• _Exercise details_
Please give again, word for word, each line that falls between the line with "Click the 'Where my mind is at' caption" and the end of the data, inclusive.
┄┄┄┄┄┄┄┄┄┄
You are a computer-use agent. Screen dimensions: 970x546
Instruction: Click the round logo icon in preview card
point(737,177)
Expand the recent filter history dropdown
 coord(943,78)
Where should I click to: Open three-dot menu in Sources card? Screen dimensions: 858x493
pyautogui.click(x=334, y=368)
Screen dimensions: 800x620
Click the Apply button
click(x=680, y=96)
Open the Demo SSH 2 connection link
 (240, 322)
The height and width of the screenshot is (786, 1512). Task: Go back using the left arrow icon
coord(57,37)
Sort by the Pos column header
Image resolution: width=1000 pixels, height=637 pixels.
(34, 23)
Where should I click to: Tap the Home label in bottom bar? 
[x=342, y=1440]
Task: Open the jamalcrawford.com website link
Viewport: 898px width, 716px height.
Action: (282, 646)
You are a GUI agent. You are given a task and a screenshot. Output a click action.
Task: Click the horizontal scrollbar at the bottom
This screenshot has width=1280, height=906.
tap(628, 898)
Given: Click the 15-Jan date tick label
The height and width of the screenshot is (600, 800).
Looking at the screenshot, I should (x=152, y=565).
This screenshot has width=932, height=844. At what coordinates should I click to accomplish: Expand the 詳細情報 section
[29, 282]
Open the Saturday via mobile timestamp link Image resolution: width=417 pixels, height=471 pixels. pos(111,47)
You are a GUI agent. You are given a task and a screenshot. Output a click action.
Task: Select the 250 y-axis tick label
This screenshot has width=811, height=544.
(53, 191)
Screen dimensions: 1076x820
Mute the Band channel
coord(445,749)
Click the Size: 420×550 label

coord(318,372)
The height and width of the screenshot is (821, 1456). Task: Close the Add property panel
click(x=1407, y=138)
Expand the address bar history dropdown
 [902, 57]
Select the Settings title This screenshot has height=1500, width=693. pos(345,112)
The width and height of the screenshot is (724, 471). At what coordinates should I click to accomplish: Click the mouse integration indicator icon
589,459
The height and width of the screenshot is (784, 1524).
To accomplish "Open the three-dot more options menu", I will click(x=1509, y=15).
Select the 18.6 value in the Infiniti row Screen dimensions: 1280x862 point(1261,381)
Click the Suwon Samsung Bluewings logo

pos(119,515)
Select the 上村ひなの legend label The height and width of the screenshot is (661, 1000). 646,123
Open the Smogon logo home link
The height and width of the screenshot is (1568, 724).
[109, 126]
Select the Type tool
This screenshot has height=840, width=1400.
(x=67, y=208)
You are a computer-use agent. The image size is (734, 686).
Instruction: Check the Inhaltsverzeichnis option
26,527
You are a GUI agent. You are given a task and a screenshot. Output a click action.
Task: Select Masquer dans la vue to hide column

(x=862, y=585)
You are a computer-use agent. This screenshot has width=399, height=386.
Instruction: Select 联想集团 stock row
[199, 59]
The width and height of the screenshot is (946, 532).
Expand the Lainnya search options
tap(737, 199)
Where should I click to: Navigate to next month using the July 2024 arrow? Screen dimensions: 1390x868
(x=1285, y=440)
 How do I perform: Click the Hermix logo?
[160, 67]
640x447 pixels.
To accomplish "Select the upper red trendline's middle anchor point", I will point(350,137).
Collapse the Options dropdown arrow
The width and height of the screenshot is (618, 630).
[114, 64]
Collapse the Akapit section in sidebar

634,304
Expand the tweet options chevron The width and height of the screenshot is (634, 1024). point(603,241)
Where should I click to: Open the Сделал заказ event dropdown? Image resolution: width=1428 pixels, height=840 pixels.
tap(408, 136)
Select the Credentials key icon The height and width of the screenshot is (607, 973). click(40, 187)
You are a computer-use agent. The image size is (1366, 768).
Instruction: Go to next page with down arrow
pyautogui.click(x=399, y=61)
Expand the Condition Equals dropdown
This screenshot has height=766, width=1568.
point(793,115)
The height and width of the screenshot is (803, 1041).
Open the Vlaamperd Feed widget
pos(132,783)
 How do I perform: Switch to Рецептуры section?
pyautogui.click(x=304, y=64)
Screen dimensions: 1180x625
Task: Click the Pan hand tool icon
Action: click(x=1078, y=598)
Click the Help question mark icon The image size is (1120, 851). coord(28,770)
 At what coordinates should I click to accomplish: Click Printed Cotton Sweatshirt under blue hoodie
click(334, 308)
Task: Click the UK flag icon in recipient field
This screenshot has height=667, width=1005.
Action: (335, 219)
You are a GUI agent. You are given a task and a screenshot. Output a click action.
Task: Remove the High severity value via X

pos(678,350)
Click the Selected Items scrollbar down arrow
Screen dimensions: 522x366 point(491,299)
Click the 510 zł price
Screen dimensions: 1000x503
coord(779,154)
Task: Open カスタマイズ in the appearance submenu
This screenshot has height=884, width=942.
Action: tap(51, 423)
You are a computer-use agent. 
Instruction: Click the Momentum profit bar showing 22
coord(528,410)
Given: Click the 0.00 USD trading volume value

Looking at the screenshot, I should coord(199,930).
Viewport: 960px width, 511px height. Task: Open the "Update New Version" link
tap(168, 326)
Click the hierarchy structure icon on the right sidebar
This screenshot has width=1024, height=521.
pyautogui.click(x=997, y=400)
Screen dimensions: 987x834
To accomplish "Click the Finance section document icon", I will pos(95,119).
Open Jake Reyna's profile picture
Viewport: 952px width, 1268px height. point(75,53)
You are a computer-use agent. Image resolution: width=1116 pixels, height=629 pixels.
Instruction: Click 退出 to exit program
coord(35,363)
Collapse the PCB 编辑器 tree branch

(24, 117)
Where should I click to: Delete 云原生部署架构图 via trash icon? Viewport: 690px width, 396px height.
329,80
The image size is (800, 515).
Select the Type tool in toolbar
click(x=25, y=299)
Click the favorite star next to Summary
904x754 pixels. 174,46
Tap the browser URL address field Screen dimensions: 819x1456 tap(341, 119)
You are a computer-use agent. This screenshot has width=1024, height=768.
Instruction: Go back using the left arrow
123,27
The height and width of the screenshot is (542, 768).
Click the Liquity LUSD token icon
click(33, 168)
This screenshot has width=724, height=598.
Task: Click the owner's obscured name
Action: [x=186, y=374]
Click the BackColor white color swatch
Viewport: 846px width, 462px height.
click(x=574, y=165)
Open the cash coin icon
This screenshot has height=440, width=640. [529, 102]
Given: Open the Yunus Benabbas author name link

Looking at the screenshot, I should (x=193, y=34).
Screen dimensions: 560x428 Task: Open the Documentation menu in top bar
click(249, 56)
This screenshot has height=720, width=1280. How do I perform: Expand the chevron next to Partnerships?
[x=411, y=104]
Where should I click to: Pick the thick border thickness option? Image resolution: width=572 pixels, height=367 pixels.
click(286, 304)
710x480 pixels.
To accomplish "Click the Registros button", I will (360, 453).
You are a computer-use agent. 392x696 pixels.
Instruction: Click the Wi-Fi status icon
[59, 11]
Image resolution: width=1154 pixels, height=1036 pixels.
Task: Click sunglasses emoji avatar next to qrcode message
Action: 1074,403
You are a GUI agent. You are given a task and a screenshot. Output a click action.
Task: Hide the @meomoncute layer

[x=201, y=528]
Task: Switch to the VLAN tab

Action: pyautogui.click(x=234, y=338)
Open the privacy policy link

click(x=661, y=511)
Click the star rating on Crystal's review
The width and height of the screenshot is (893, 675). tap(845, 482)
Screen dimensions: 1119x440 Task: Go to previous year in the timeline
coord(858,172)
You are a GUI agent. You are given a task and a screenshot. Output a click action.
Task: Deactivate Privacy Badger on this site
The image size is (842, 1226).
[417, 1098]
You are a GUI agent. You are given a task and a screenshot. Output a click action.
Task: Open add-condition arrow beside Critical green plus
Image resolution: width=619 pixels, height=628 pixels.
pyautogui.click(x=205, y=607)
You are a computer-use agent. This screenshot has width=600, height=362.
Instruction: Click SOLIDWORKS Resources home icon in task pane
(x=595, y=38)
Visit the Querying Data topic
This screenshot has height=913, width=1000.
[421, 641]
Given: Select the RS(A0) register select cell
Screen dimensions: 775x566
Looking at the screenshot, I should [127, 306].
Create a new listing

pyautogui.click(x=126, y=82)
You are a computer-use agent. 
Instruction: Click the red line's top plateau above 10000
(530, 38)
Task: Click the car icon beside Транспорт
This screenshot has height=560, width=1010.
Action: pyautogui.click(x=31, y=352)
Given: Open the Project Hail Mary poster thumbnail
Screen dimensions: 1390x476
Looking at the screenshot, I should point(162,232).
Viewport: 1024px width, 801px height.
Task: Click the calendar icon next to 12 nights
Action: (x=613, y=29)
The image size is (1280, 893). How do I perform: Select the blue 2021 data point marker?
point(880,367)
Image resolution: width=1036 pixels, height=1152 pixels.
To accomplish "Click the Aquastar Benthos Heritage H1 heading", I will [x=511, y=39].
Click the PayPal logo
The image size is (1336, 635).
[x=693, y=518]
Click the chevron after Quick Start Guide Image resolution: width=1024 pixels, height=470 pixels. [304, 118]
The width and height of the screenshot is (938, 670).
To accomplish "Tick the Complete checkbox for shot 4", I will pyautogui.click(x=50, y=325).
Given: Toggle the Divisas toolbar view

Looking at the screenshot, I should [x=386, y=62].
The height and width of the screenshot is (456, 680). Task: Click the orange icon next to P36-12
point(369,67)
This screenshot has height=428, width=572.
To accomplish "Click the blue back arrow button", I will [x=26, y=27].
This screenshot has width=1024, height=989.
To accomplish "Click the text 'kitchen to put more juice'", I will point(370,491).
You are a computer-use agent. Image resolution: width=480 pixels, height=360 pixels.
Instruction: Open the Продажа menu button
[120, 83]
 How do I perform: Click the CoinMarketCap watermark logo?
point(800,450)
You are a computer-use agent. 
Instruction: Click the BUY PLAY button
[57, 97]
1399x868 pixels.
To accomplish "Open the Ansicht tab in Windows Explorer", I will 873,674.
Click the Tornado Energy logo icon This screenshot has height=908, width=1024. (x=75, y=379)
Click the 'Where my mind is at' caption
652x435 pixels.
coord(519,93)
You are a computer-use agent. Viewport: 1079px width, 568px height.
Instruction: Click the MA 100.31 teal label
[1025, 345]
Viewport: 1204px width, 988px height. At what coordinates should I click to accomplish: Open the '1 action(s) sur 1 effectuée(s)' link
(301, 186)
┄┄┄┄┄┄┄┄┄┄
• _Result_
Click the 'Where my mind is at' caption
652x435 pixels.
coord(519,93)
You are a computer-use agent. Viewport: 1079px width, 568px height.
Instruction: Click the MA 100.31 teal label
[1025, 345]
Viewport: 1204px width, 988px height. At what coordinates should I click to accomplish: Open the '1 action(s) sur 1 effectuée(s)' link
(301, 186)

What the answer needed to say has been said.